◆ Extrait à lire ◆
----------

Sur la recommandation, notamment d'Herschel Evans qui l'admirait beaucoup, Count Basie contacte Dickie Wells et lui propose d'entrer en 1938 dans son orchestre. Il lui annonça simplement : "tant que les gars de l'orchestre aimeront jouer avec toi, ce sera OK !" Ils démarrent dans un club du New Jersey et Basie lui dit alors :
"Prend ton biniou, assieds toi et souffle avec les gars et vois si ça te plait.
— Mais où est ma partition ? demande Dickie.
— Assied toi et vois ce qui arrive" répond Basie toujours aussi laconique, en ajoutant "quand les autres se lèvent, tu y vas aussi, tu prends ton derby (chapeau métallique utilisé par les cuivres), tu souffles en faisant avec l'éventail devant ton pavillon !"

----------

◆ Exercice ◆
Quelles sont toutes les personnes que l'extrait désigne par leur nom ? Appuyez-vous uniquement sur l'extrait.

◆ Données fournies ◆
----------

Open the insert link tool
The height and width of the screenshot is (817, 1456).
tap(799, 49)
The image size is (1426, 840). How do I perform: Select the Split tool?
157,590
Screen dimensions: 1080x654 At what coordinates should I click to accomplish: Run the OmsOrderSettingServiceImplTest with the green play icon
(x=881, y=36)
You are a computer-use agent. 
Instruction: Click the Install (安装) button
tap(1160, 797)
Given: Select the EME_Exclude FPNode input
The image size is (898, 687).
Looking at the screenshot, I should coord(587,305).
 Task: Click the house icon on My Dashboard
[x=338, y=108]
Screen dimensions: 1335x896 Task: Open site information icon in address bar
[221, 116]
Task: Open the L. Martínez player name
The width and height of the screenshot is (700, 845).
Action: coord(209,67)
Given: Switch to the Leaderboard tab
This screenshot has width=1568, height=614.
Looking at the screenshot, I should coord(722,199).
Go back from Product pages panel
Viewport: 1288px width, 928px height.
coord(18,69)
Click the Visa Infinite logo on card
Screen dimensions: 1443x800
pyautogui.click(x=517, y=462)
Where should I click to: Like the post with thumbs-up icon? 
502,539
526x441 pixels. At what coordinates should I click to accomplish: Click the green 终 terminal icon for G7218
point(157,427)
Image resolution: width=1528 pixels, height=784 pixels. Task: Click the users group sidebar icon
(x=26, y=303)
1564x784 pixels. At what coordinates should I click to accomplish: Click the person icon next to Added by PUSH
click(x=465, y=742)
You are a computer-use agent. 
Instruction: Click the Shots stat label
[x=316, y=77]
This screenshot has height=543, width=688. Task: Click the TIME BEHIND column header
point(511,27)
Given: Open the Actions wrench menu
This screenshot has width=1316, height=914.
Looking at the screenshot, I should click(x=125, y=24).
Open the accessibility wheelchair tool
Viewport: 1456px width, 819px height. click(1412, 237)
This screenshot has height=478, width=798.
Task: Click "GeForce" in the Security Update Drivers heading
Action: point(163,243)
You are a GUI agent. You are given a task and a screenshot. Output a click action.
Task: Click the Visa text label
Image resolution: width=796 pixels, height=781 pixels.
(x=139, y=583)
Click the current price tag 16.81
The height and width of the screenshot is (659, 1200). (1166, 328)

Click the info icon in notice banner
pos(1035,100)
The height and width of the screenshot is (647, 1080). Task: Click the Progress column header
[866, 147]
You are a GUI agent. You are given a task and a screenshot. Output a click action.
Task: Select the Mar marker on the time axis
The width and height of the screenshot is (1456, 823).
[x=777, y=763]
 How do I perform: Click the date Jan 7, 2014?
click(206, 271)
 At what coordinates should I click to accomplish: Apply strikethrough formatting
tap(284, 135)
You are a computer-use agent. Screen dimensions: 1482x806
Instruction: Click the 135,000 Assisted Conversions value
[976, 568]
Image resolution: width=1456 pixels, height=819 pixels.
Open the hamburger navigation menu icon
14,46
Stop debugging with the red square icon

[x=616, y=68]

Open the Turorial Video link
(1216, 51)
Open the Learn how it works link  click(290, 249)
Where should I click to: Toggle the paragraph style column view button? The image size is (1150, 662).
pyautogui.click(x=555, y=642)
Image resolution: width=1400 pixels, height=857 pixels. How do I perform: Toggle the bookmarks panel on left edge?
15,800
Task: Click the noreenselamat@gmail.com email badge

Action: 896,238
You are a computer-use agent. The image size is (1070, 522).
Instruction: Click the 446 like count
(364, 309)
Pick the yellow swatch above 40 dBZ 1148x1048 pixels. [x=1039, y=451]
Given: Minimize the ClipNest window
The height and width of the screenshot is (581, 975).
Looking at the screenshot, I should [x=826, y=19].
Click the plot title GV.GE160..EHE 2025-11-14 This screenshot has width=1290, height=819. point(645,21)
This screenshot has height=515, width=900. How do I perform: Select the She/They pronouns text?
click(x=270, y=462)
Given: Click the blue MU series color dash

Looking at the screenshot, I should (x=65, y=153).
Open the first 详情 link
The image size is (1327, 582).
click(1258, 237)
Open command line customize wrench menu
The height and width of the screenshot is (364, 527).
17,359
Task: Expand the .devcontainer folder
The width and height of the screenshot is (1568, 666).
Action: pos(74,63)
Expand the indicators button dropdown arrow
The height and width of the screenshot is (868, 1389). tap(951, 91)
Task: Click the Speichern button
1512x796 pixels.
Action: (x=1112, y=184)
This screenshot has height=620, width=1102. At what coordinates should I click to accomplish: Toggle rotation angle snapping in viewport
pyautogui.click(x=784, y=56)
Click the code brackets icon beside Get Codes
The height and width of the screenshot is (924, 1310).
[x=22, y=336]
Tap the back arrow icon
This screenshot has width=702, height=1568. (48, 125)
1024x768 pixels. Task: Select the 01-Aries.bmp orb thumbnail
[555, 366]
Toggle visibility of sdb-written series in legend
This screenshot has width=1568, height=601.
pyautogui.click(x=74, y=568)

----------

◆ Réponse ◆
Herschel Evans, Count Basie, Dickie Wells